Obviously $Ω_0 = \{\}$. In the case $k=1$, we have $A = u v^\top$ for some vectors $u,v$, hence
$$ \Omega_1 = \Big\{+\frac{e^{u^⊤v}-1}{u^\top v} uv^\top \mid u, v \in \Bbb R^n, u v^\top \neq 0 \Big\} $$
So $Ω_1$ consists of a subset of the set of rank-1 perturbations of the identity matrix. Note that $\frac{e^{u^⊤v}-1}{u^⊤v}$ is a shorthand for $φ_1(u^⊤v)=∑_{k∈ℕ} \frac{(u^⊤v)^k}{(k+1)!}$ which is defined even when $u⟂v$.
Since matrix exponentiation commutes with conjugation, and because of the rank-nullity theorem, we can reduce the problem to understanding the image of Jordan blocks.
If $N$ is nilpotent, then $N$ and $kI$ commute, so $e^{kI+N}=e^{kI}e^N=e^ke^N$, and so we can further reduce to understanding $e^N$.
Lemma: if $N^m\neq 0$ but $N^{m+1}=0$, then $(e^{N}-I)^m\neq 0$ but $(e^{N}-I)^{m+1}= 0$
Proof: $e^N-I=N(I+N/2+N^2/6+\ldots)$, so $(e^N-I)^{\ell}$ is a a multiple of $N^{\ell}$, which is zero if $\ell>m$. On the other hand, fully expanding out the power series and using $N^{m+1}=0$ we get $(e^N-I)^m=N^m\neq 0$.
With this, one can show that if $J$ is a single Jordan block, then $e^J$ is conjugate to a single Jordan block.

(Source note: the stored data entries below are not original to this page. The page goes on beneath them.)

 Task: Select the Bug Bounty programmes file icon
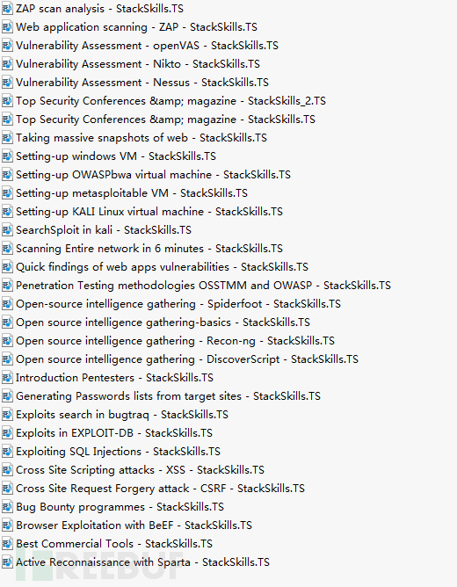point(7,507)
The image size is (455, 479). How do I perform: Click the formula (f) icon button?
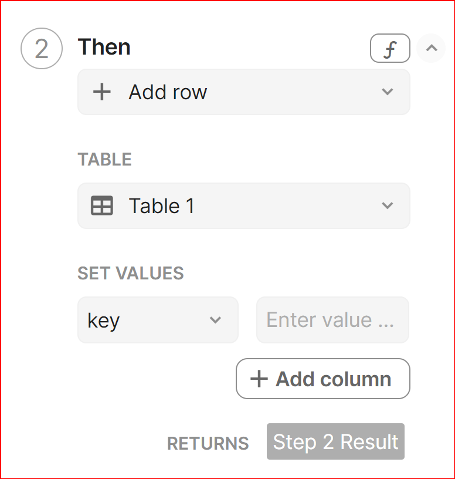(390, 49)
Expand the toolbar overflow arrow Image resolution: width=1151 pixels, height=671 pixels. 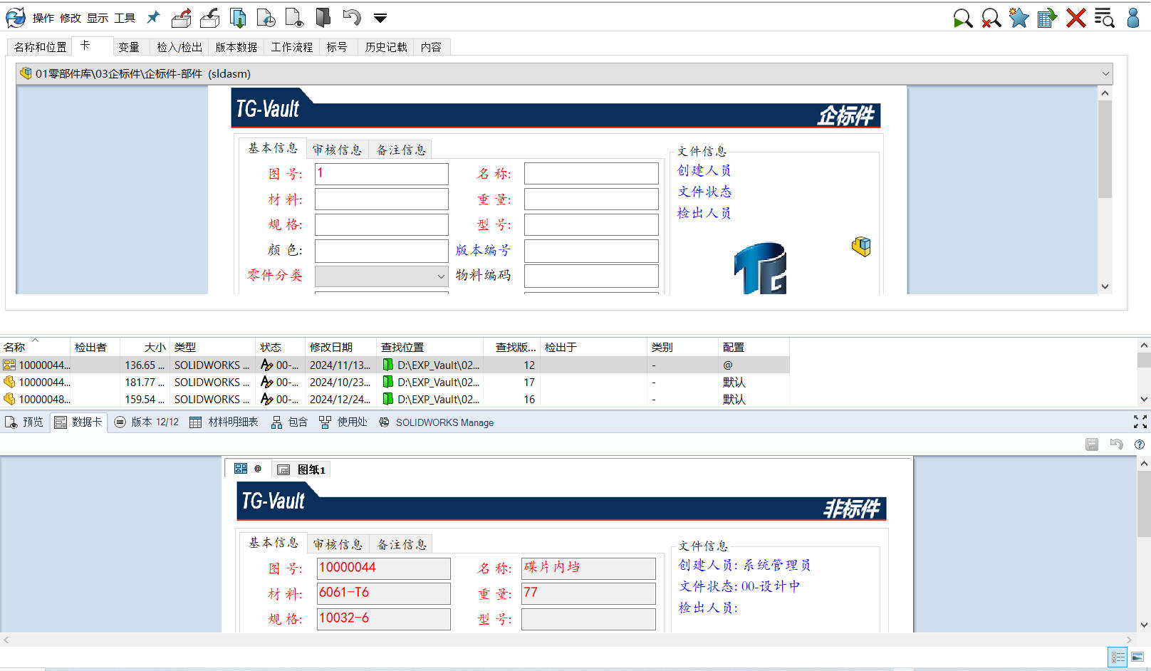pyautogui.click(x=380, y=19)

As as consequence of this observation, one can show that $\ker(e^A-I)$ is the direct sum of the eigenspaces of $A$ with eigenvalue $2\pi i k, k\in \mathbb Z$. Further, every matrix $B$ such that $B$ is invertible and $\dim\ker B-I \geq n-k$ can be written as $e^A$ for some $A$ with rank $k$.
Finally, appealing to the rank nullity theorem, we conclude
$$\Omega_k=\{B\in GL_n(\mathbb C) \mid \operatorname{rank}(B-I)\leq k\}$$
With this final result in mind, there is actually a simple argument to get half of it:
Because $\operatorname{im}(AB)\subset \operatorname{im}(A)$, we have that $\operatorname{im}(e^A-I)=\operatorname{im}(A(I+A/2+A^2/6+\ldots))\subset \operatorname{im}(A)$, and so the rank is non-increasing. This gives us inclusion one way.
Unfortunately, I don't yet see a way to get the other inclusion without something akin to JNF.